Existence and Uniqueness
A unique solution to $X\theta = y$ exists iff:
At least one solution:
There is at least one $\theta\in \mathbb{R}^d$ such that $X\theta = y$. In other words, $y$ lies in the column space of $X$, i.e. $\operatorname{rank}(X) = \operatorname{rank}([X \mid y]).$At most one solution: $X\phi = 0$ if and only if $\phi=0$, or equivalently, \(\operatorname{rank}(X) = d.\) To see why this ensures uniqueness, suppose $X\theta = X\theta’ = y$. Then $X(\theta - \theta’) = 0$, which implies $\theta - \theta’ = 0$ by the injectivity condition.
If both conditions hold—i.e., $\operatorname{rank}(X) = \operatorname{rank}([X \mid y]) = d$—then there is exactly one $\theta$ satisfying $X\theta = y$.
Closed-Form Solution
Multiply both sides of (1) by $X^T$ to obtain the normal equations:
\[X^TX\theta = X^Ty.\qquad (2)\]Note that $X^TX$ is a $d \times d$ square matrix.
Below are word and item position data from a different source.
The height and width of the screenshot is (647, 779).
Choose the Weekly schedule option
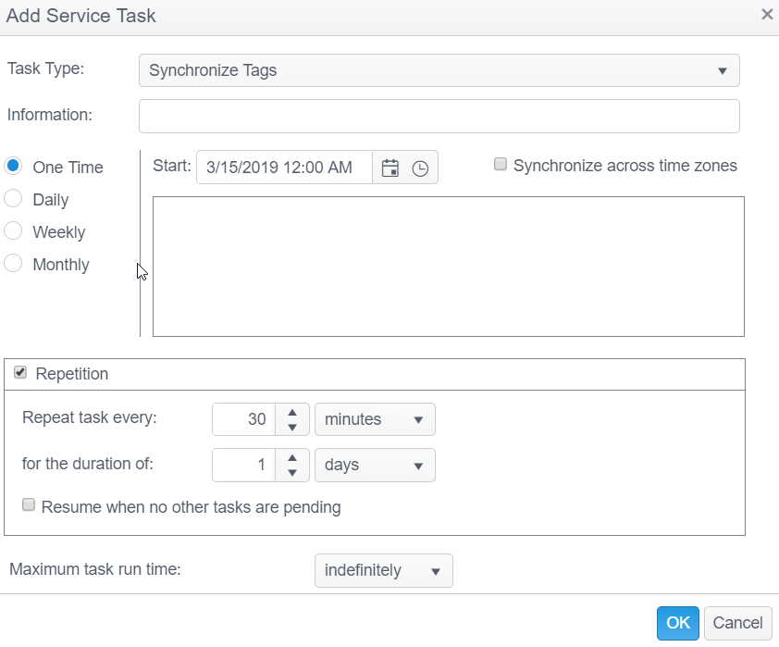(x=14, y=231)
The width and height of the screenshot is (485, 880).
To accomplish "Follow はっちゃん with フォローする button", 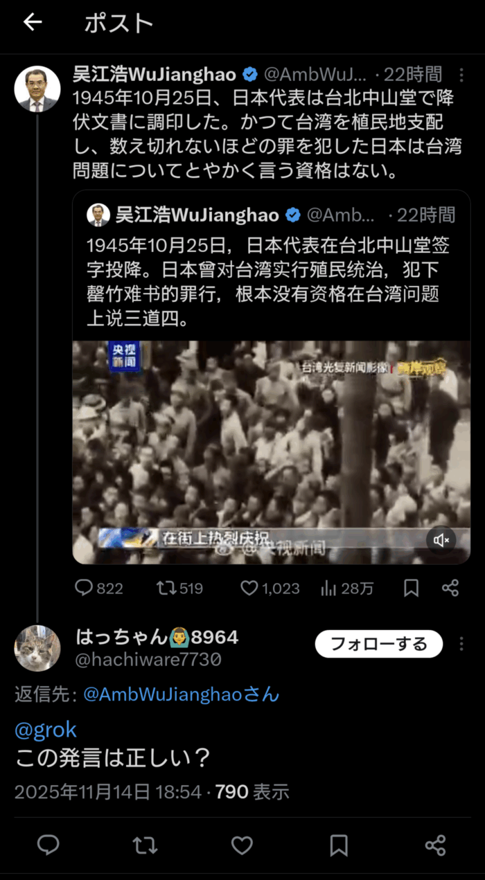I will coord(379,644).
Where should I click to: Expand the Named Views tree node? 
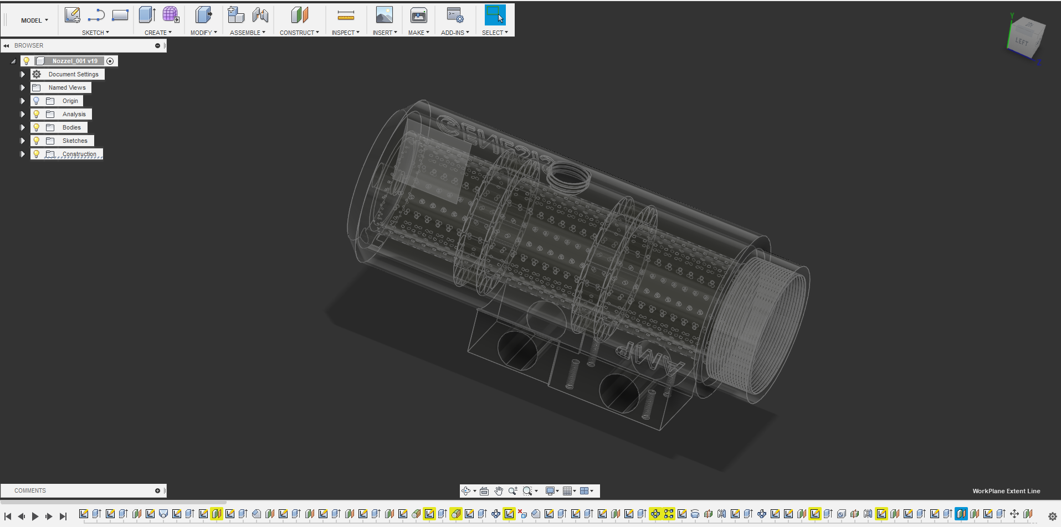(x=23, y=87)
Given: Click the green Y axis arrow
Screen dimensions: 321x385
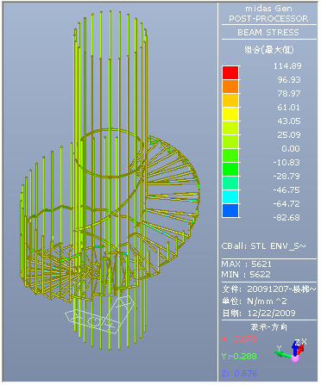Looking at the screenshot, I should point(283,355).
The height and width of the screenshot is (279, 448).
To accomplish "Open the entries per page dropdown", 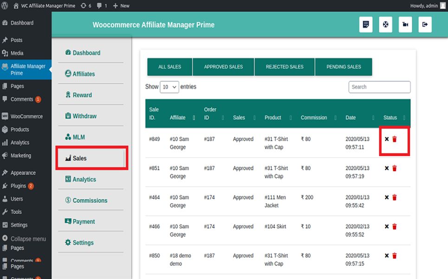I will coord(169,87).
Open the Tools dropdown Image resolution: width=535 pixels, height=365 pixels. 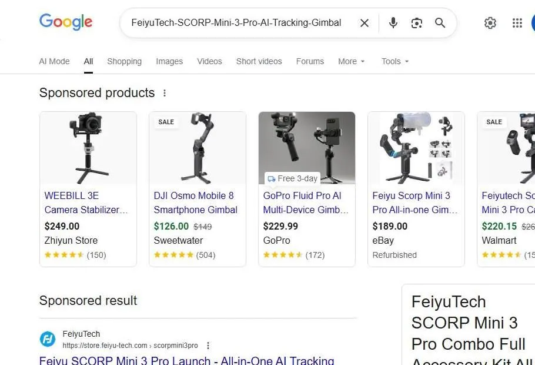pyautogui.click(x=394, y=61)
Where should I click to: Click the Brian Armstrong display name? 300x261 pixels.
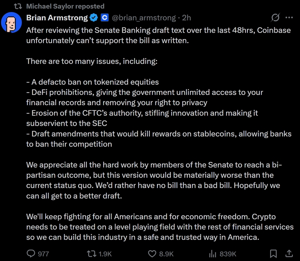pos(57,18)
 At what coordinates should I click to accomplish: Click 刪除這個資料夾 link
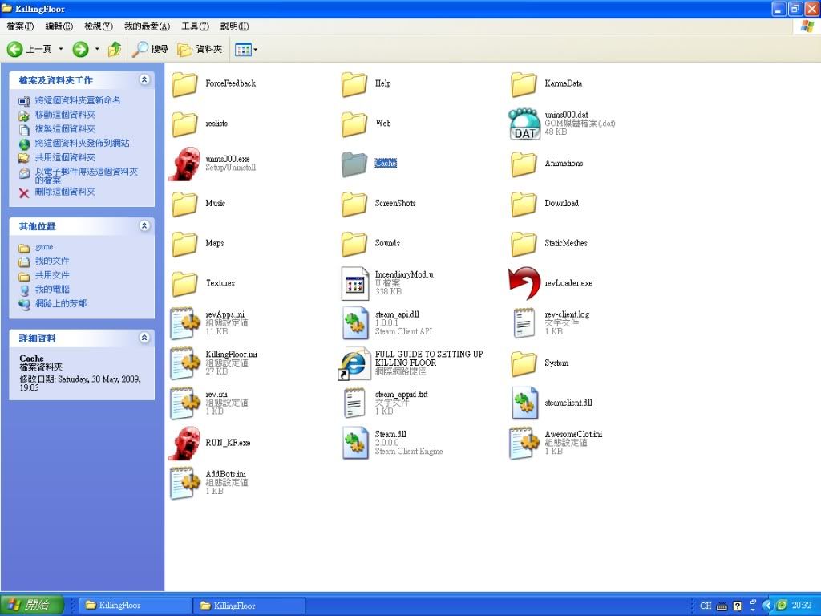tap(64, 192)
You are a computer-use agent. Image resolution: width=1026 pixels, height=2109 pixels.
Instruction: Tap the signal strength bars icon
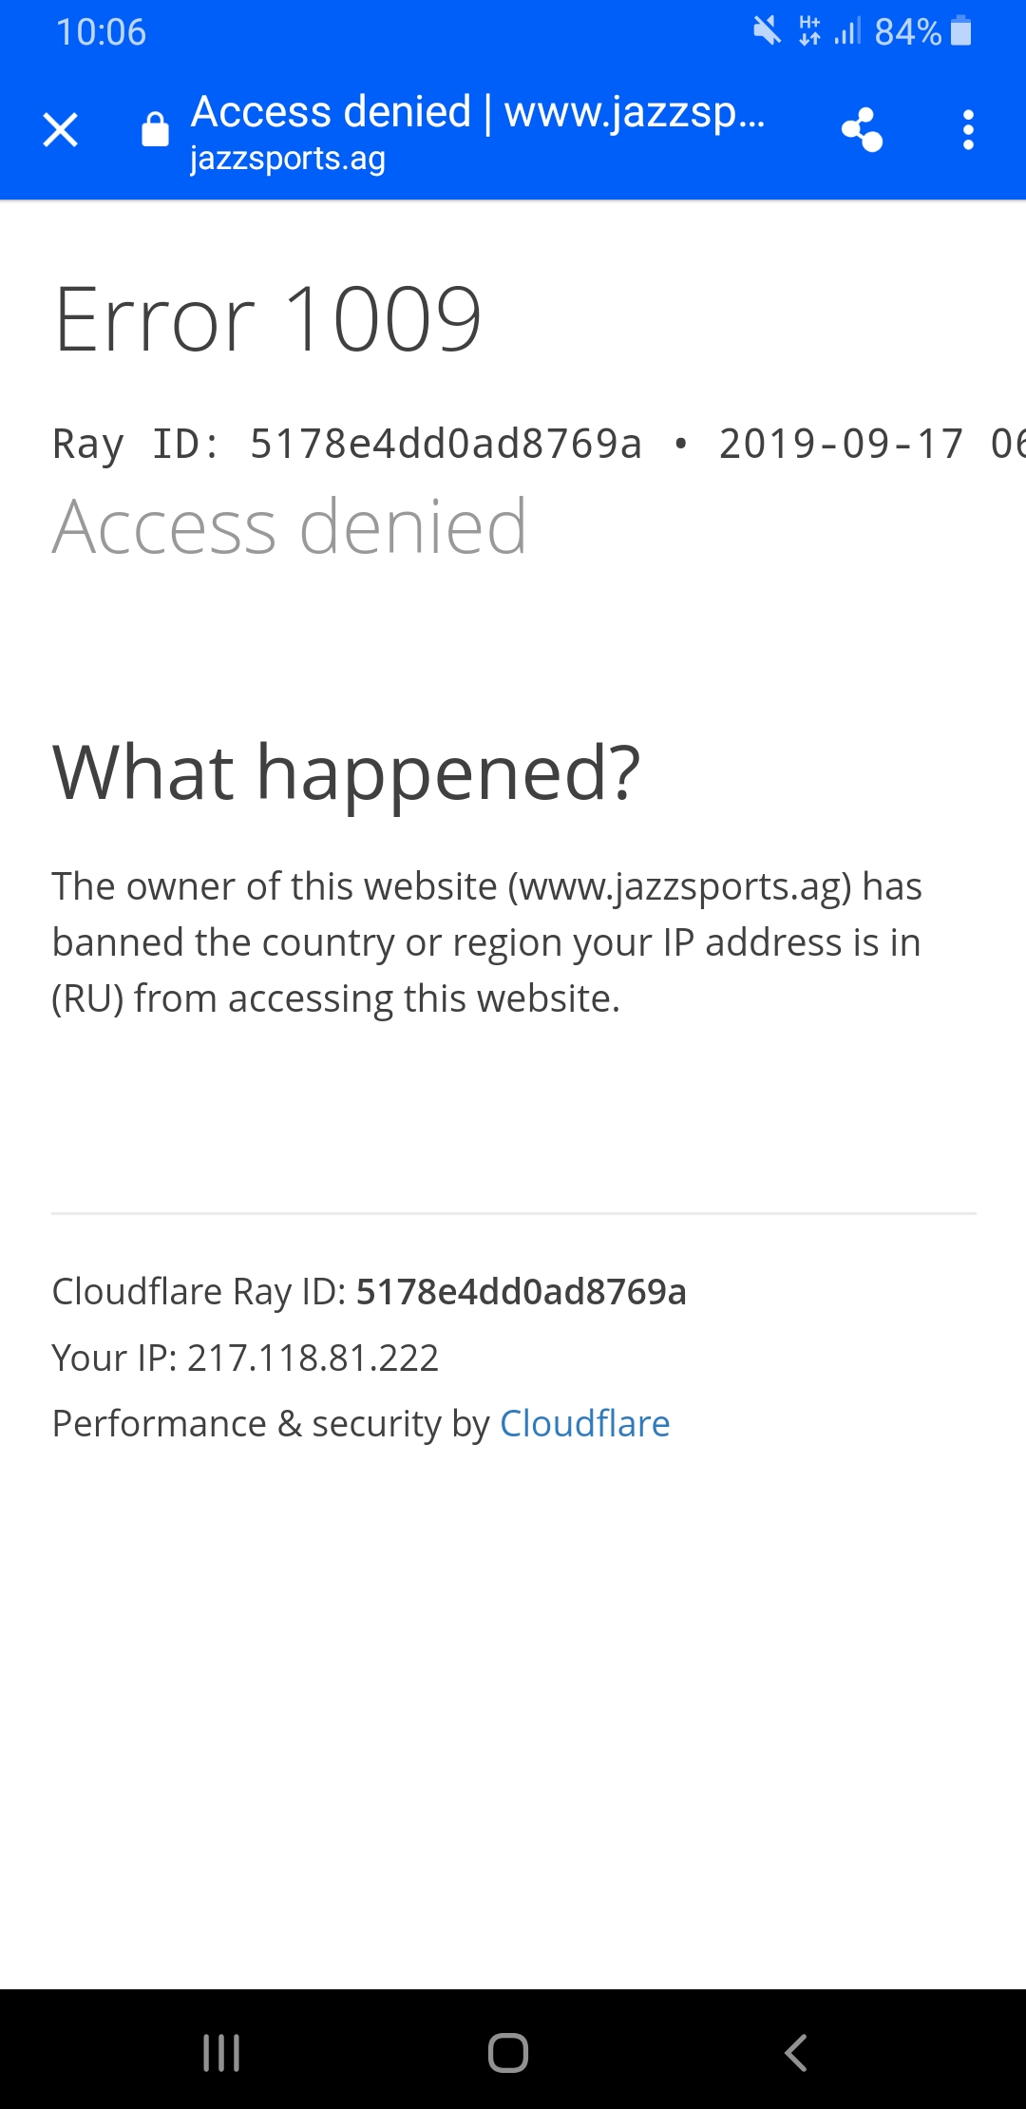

To determine when this system has a unique solution, we need to understand when $X^TX$ is invertible.
A key observation is that $\operatorname{ker}(X) = \operatorname{ker}(X^TX)$, which follows from the equivalence
\[X\theta = 0 \Leftrightarrow X^TX\theta = 0.\]To see the forward direction, note that if $X\theta = 0$, then $X^TX\theta = X^T \cdot 0 = 0$. For the reverse, if $X^TX\theta = 0$, then $\theta^T X^TX\theta = \|X\theta\|^2 = 0$, so $X\theta = 0$.
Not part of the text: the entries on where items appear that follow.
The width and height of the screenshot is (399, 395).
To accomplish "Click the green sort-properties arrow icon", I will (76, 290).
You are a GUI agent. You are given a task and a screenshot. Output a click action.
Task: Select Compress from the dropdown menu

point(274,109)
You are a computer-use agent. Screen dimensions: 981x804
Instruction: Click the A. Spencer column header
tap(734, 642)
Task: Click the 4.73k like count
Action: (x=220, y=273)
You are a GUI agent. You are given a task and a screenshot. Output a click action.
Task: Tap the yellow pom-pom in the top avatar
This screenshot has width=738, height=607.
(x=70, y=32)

Since $\operatorname{ker}(X) = \operatorname{ker}(X^TX)$, we have $\operatorname{rank}(X) = \operatorname{rank}(X^TX)$. Therefore, if $\operatorname{rank}(X) = d$, then $X^TX$ has full rank and is invertible. In this case the solution of (2) is
\[\theta^* = (X^T X)^{-1} X^T y.\]This formula returns the exact $\theta$ whenever the system is consistent.
It applies cleanly in cases:
- $n > d$ (tall, consistent),
- $n = d$ (square full-rank),
- but not $n < d$ (since $\operatorname{rank}(X) \le n < d$).
To verify that $\theta^*$ satisfies $X\theta^* = y$ when the system is consistent, observe that if $y = X\theta^\dagger$ is the true solution for some $\theta^\dagger$, then
\[X\theta^* = X(X^TX)^{-1}X^Ty = X(X^TX)^{-1}X^TX\theta^\dagger = X\theta^\dagger = y.\]The Regression Setting
In regression we typically have $n \gg d$ and almost never have an exact solution because $y \notin \operatorname{col}(X)$. Instead, we assume a noise model:
\[y = X\theta + \varepsilon, \qquad \varepsilon \sim \mathcal{N}(0, \sigma^2 I).\]Note: The only source of uncertainty in this model is the Gaussian noise. Since $y = X\theta + \varepsilon$ with $\varepsilon \sim \mathcal{N}(0, \sigma^2 I)$, we have $y \sim \mathcal{N}(X\theta, \sigma^2 I)$. The negative log-likelihood is
\[-\log p(y \mid X, \theta, \sigma^2) = \frac{n}{2}\log(2\pi\sigma^2) + \frac{1}{2\sigma^2}\|y - X\theta\|_2^2.\]Since $\sigma^2$ is a constant with respect to $\theta$, maximizing the log-likelihood (or minimizing the negative log-likelihood) over $\theta$ is equivalent to solving the least-squares problem
\[\min_\theta \|X\theta - y\|_2^2.\]Setting the gradient to zero yields the normal equations:
\[X^T X \theta = X^T y,\]and when $X$ has full column rank, the unique minimizer is
\[\hat{\theta} = (X^T X)^{-1} X^T y.\]In the inconsistent case this does not satisfy $X\theta = y$ exactly, but it is the closest possible solution in squared-error terms and is also the MLE.